Behind the scenes, AI generates a custom provisioning script that handles server setup, dependency installation, app configuration, Caddy reverse proxy, SSL certificates, and process management — all tailored to your specific configuration.

You still get a VPS on your own cloud account. You still have full SSH access. You still pay your cloud provider directly at their standard rates.
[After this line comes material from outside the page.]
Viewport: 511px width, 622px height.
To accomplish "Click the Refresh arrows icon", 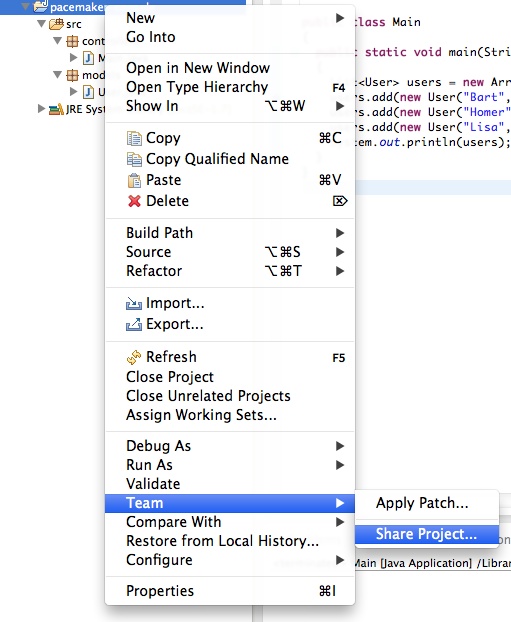I will (x=134, y=357).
You just skip the ops work.

What happens when you click Deploy

  1. Server is provisioned via your cloud provider's API
  2. SSH key pair is generated for secure access
  3. AI generates a complete installation script based on the app manifest and your config
  4. Script runs on the server — progress is streamed to your browser in real time
  5. Caddy is configured for your domain (if provided) with automatic SSL
  6. App is live — URL appears in your dashboard

The whole process takes 3-5 minutes.


When to go manual vs. automated

Go manual when:

  • You want to deeply understand the deployment process
  • You have custom infrastructure requirements (load balancers, private networks)
  • You enjoy DevOps and want full hands-on control

Use HowToDeploy when:

  • You want the app running, not the learning experience
  • You're deploying multiple apps across different servers
  • You don't have DevOps expertise on your team
  • You value your time over the DIY satisfaction

Both approaches put you in control of your infrastructure. The difference is how much time you spend getting there.